Kerry defends US trade deals against domestic critics

Published: 13 Apr 2016 - 12:00 am | Last Updated: 14 Nov 2021 - 05:36 pm
Peninsula

US Secretary of State John Kerry. REUTERS Mohammad Ismail

 

Los Angeles: The United States' top diplomat took a break from negotiations with foreign powers on Tuesday to mount a full-throated defense of planned trade deals under attack from domestic critics.

Secretary of State John Kerry stopped off in Los Angeles after a round-the-world trip to make an impassioned case for the Trans-Pacific Partnership, or TPP, and the Trans-Atlantic Trade and Investment Partnership, known as TTIP.

The planned deals, which would boost free trade between the United States and its Asian Pacific partners on one side of the world and with the European Union on the other, have come under fire in Washington.

Not only is the Republican-led Congress threatening to delay the agreements that would cement President Barack Obama's trade legacy, but the Democratic challengers in the race to replace him have taken a notably protectionist stance.

Kerry said he would head to Europe to defend the trans-Atlantic deal in the coming days and, in a speech to the Pacific Council policy forum, declared the Pacific trade accord "the highest-standard trade deal ever reached.

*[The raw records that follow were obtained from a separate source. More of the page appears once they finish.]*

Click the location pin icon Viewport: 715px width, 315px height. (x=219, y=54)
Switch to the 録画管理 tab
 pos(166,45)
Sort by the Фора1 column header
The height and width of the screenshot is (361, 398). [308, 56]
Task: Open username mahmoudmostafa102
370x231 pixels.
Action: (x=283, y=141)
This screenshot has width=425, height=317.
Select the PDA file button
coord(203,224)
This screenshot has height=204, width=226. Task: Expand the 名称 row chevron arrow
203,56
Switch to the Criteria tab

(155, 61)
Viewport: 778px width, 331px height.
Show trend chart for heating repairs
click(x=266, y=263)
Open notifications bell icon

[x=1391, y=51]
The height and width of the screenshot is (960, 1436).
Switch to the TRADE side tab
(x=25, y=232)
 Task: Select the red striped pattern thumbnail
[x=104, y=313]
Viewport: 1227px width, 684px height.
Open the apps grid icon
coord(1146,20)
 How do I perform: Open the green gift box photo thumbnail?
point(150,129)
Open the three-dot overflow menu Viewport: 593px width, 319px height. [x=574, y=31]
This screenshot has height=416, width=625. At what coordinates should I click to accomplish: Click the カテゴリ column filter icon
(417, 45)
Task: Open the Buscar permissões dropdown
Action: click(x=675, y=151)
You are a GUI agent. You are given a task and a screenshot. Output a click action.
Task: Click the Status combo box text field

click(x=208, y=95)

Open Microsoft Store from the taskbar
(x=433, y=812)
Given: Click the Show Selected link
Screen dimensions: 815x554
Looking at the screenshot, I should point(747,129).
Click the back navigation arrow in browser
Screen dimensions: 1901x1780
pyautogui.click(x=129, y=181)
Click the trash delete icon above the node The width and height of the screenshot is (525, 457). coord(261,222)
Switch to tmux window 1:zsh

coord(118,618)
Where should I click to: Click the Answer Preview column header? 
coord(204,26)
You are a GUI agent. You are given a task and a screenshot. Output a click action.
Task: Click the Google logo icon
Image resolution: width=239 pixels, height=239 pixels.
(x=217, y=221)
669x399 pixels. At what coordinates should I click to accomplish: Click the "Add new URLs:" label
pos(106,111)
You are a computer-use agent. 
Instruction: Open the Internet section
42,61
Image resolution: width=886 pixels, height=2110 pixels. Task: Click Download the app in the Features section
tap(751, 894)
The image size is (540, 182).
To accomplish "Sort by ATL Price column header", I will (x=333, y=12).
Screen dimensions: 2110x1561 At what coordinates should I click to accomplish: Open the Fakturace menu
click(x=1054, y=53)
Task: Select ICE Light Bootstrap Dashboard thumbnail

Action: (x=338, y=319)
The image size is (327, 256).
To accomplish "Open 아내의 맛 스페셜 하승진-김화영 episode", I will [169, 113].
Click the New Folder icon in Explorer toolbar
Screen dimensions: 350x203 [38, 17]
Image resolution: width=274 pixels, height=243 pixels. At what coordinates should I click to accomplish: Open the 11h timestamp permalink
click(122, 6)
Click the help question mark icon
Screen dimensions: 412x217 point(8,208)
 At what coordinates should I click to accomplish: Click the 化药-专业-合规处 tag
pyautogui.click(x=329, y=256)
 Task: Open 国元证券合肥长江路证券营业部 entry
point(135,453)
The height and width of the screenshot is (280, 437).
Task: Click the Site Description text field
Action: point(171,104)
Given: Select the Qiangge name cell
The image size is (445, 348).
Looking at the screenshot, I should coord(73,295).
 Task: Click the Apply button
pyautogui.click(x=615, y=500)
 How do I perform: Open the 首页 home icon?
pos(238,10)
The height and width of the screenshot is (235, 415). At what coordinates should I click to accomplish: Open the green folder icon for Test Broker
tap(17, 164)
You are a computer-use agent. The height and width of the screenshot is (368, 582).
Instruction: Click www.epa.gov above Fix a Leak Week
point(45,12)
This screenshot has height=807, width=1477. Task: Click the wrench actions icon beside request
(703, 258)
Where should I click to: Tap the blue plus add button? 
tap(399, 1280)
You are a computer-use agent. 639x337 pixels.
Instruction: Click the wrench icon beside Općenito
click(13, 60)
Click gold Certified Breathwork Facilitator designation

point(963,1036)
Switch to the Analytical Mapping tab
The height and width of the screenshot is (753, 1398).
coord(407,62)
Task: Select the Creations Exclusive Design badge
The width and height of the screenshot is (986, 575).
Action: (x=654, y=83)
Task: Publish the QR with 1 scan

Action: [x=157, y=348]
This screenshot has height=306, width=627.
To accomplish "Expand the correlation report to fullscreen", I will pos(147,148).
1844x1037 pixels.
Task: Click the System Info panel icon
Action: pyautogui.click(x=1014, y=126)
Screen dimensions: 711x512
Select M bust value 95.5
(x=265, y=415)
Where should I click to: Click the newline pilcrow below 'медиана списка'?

Period."

The deal would set high standards of governance for member states -- reducing corruption, boosting workers' rights and safeguarding the environment, he argued.

And far from destroying the livelihoods of Americans who see their jobs sent offshore to cheaper labor markets, he declared, it would boost the US economy.

"The best studies out there tell us that TPP can be expected to lift incomes for Americans by over $130 billion per year by 2030," he said.

"The flip side of that is that, if Congress should delay implementation for even one year, that decision will cost our economy $94 billion."

On a strategic level, he warned that if the United States does not take a leadership role in the Asia-Pacific region, its great power rival China would step in.

Kerry's speech came as the International Monetary Fund issued a downbeat report warning that mounting opposition to free trade in the United States and Europe represents a threat to the global economy.

"In both the United States and Europe, the political discussion is turning increasingly inward," the IMF said.

It warned that "a backlash against cross-border economic integration threatens to halt or even reverse the postwar trend of ever more open trade."